Dr. Warren finds the program extremely helpful. "Their presentations are all based on both their own lived experience as practitioners, as well as on the data they have collected for their own research," she says.

The stresses faced by students at competitive secondary schools, colleges, and universities can be enormous, and can be magnified among individuals whose cultural backgrounds make it difficult to integrate easily into U.S. educational and social systems, who struggle to establish social networks with their non-Asian boarding school peers, and who bring different cultural values and practices to campus. Meanwhile, educational institutions can struggle with the challenge of providing timely, sufficient, and culturally responsive support to these students. The CCCSEW has partnered itself with local and regional stakeholders to tackle these complex challenges and improve the lives of diverse student populations.

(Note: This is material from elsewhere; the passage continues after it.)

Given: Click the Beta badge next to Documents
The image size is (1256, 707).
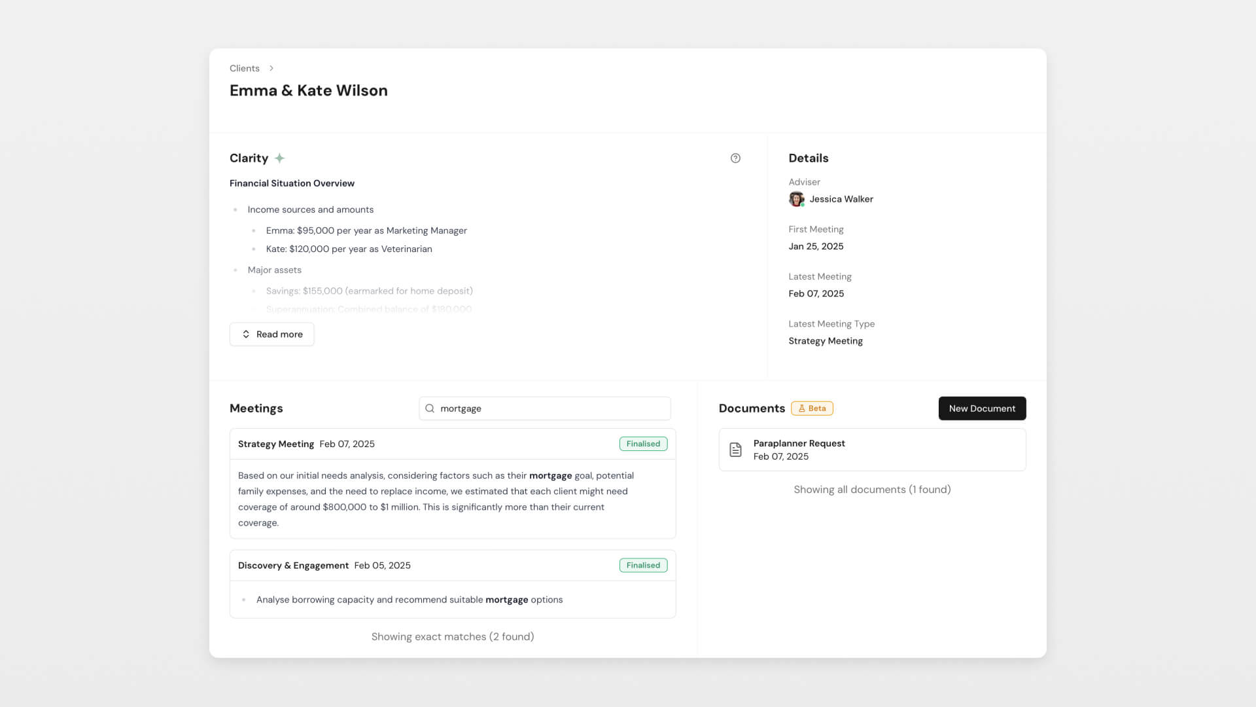Looking at the screenshot, I should pyautogui.click(x=812, y=408).
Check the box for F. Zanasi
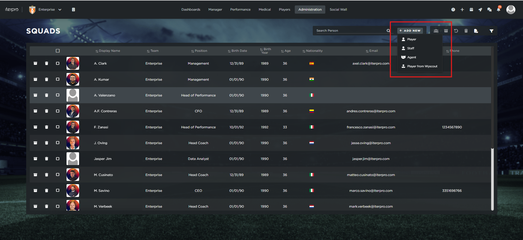Screen dimensions: 523x240 pyautogui.click(x=58, y=127)
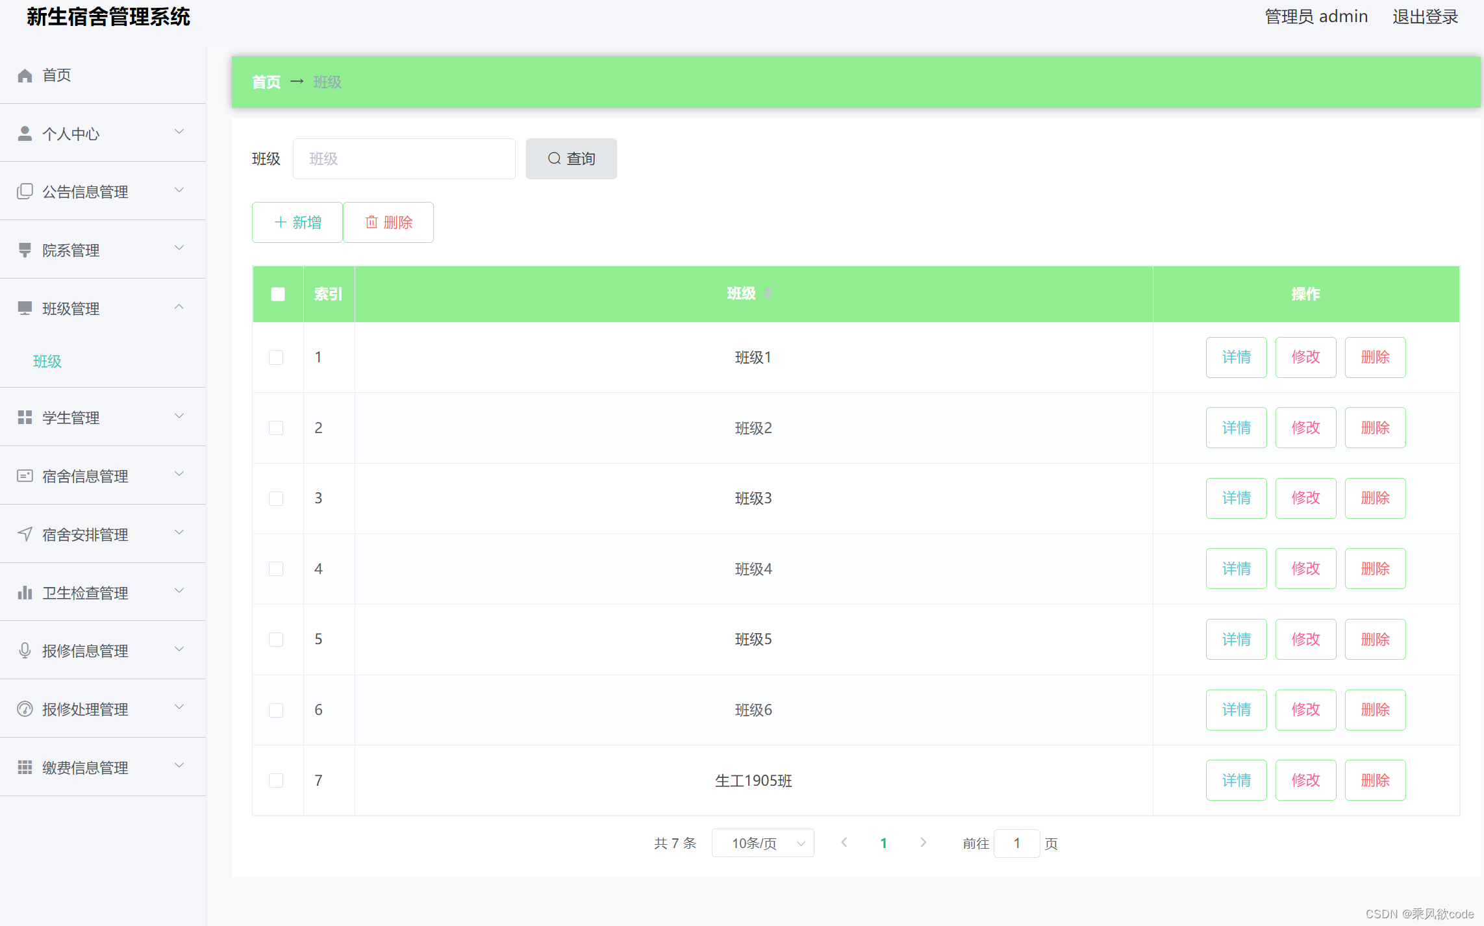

"It has been wonderful to partner with the clinicians and educators at MGH," says Ms. Taylor. "They remind us how critical it is to look at mental health issues through the cultural lens of the Asian and Asian American student experience. Their consultation, workshops and time on campus with our faculty has been invaluable as we continue to engage with our international students and families."

Recently, the MGH Center shared some relevant work regarding ant-Asian racism and COVID as well as other mental health issues. The COVID-19 Pandemic has uncovered racist and xenophobic views towards Asians and Asian-Americans, resulting in a dramatic increase in verbal harassment and physical assaults against these groups. The pandemic has caused massive disruptions for nearly everyone in the world, including negative health and economic effects, and a lot of anxiety and uncertainty about the future. How to address both the racism and its impact on students and families has been central to the most recent consortium discussions, and health services, community/equity, and global citizenship will be sharing this material with the School community.

See below for some of this material. Translations are available in Chinese, Japanese. Korean and Vietnamese.

"I have been impressed with how relevant the topics are to what we as schools are experiencing," says Dr Warren, "and how readily the CCCSEW faculty respond to issues that we are seeing at our schools."